*TASK OBJECTIVE*
With the line containing "Click the print icon in Figure toolbar" as the start and the line containing "This screenshot has width=1080, height=641." as the end, transcribe that span of the entries below exactly, including both.

*SUPPLIED RECORDS*
****************
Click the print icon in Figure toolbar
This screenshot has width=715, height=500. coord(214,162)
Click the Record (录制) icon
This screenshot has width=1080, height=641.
****************
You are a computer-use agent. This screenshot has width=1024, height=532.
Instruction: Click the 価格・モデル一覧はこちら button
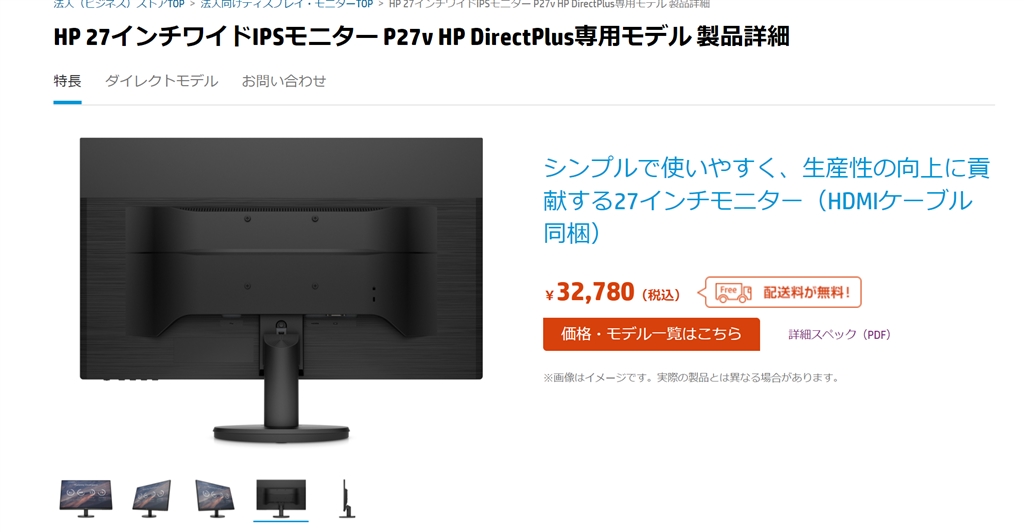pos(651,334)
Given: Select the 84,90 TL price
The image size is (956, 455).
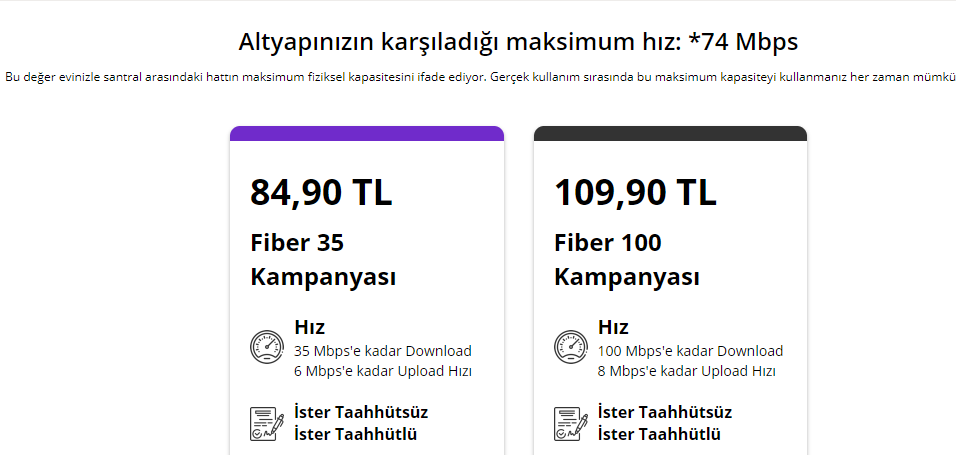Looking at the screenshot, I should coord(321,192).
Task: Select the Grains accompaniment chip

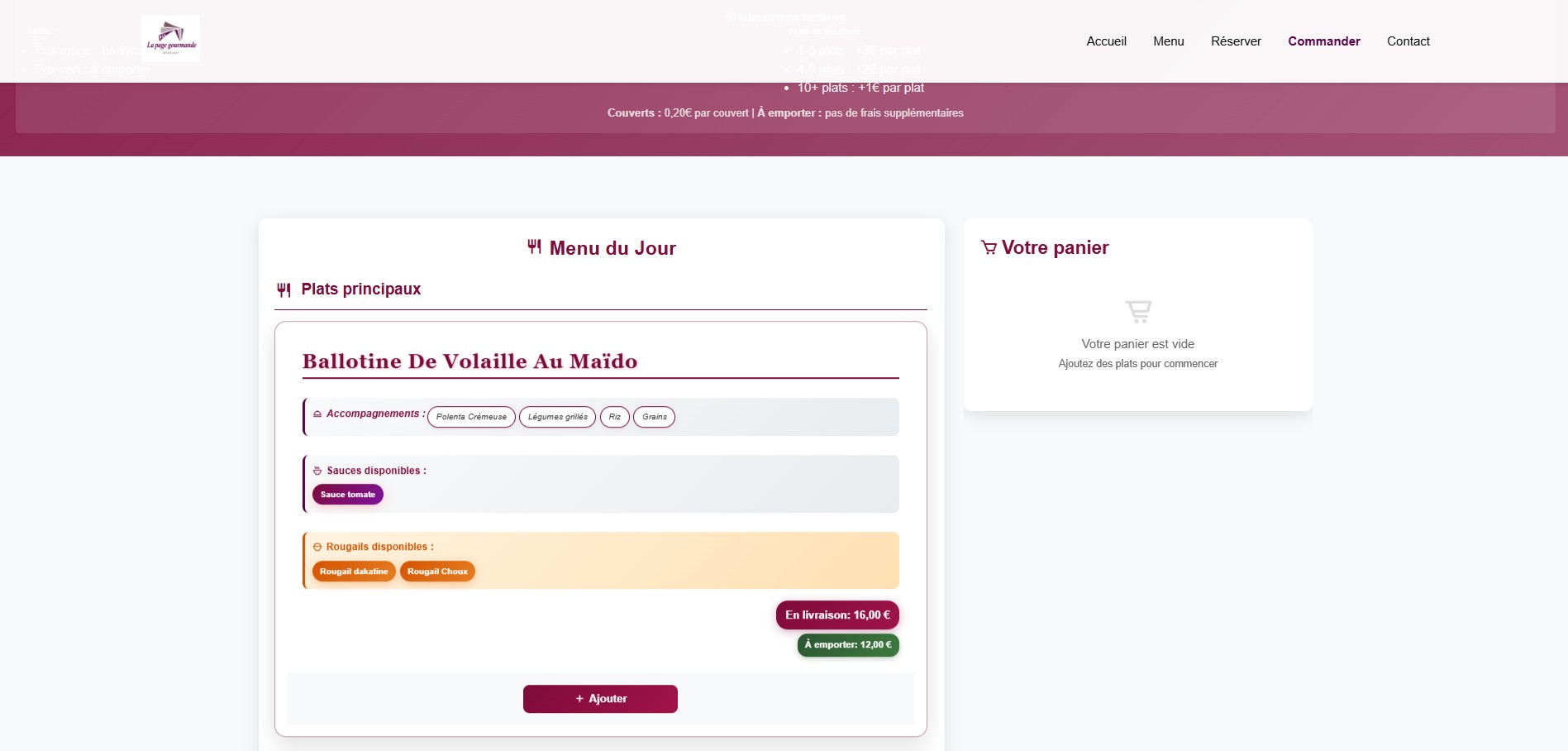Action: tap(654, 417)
****************
*OUTPUT FOR THIS TASK*
Click the print icon in Figure toolbar
This screenshot has width=715, height=500. coord(214,162)
Click the Record (录制) icon
This screenshot has width=1080, height=641.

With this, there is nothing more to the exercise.